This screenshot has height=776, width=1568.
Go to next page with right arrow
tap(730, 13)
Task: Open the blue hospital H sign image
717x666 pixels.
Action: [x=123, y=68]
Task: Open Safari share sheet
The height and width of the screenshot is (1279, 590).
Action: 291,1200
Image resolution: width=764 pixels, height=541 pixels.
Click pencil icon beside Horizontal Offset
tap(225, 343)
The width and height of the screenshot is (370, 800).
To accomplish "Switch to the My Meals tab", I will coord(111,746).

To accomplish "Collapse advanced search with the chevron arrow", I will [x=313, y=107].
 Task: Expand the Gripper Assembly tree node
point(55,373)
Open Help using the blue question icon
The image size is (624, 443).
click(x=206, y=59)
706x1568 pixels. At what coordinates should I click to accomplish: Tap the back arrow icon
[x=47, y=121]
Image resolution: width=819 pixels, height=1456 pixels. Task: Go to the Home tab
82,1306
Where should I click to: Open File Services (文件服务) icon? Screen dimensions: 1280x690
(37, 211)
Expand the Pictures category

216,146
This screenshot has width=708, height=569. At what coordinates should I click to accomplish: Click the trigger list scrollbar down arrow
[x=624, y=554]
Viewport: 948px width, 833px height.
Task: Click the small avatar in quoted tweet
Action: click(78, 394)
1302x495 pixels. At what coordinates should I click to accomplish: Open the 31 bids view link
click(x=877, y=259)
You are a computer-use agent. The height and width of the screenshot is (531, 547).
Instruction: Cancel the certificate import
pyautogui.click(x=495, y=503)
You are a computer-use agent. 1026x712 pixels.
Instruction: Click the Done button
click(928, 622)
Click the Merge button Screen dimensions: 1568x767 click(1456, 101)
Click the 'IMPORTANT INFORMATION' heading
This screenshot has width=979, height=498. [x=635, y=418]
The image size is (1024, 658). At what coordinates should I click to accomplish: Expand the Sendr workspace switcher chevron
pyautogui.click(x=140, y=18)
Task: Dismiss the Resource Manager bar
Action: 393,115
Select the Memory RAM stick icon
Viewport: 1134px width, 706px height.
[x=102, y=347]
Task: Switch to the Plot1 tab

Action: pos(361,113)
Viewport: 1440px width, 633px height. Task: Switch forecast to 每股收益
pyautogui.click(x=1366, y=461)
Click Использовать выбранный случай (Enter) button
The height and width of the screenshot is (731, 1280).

--*--

Short problem: Rewrite all of the rows above, substituting "px" for each occurrence of "pixels" and leaving everything else unchanged.

The result:
This screenshot has height=776, width=1568.
Go to next page with right arrow
tap(730, 13)
Task: Open the blue hospital H sign image
717x666 px.
Action: [x=123, y=68]
Task: Open Safari share sheet
The height and width of the screenshot is (1279, 590).
Action: 291,1200
Image resolution: width=764 px, height=541 px.
Click pencil icon beside Horizontal Offset
tap(225, 343)
The width and height of the screenshot is (370, 800).
To accomplish "Switch to the My Meals tab", I will coord(111,746).

To accomplish "Collapse advanced search with the chevron arrow", I will [x=313, y=107].
 Task: Expand the Gripper Assembly tree node
point(55,373)
Open Help using the blue question icon
The image size is (624, 443).
click(x=206, y=59)
706x1568 px. At what coordinates should I click to accomplish: Tap the back arrow icon
[x=47, y=121]
Image resolution: width=819 px, height=1456 px. Task: Go to the Home tab
82,1306
Where should I click to: Open File Services (文件服务) icon? Screen dimensions: 1280x690
(37, 211)
Expand the Pictures category

216,146
This screenshot has width=708, height=569. At what coordinates should I click to accomplish: Click the trigger list scrollbar down arrow
[x=624, y=554]
Viewport: 948px width, 833px height.
Task: Click the small avatar in quoted tweet
Action: click(78, 394)
1302x495 px. At what coordinates should I click to accomplish: Open the 31 bids view link
click(x=877, y=259)
You are a computer-use agent. The height and width of the screenshot is (531, 547).
Instruction: Cancel the certificate import
pyautogui.click(x=495, y=503)
You are a computer-use agent. 1026x712 px.
Instruction: Click the Done button
click(928, 622)
Click the Merge button Screen dimensions: 1568x767 click(1456, 101)
Click the 'IMPORTANT INFORMATION' heading
This screenshot has width=979, height=498. [x=635, y=418]
The image size is (1024, 658). At what coordinates should I click to accomplish: Expand the Sendr workspace switcher chevron
pyautogui.click(x=140, y=18)
Task: Dismiss the Resource Manager bar
Action: 393,115
Select the Memory RAM stick icon
Viewport: 1134px width, 706px height.
[x=102, y=347]
Task: Switch to the Plot1 tab

Action: pos(361,113)
Viewport: 1440px width, 633px height. Task: Switch forecast to 每股收益
pyautogui.click(x=1366, y=461)
Click Использовать выбранный случай (Enter) button
The height and width of the screenshot is (731, 1280).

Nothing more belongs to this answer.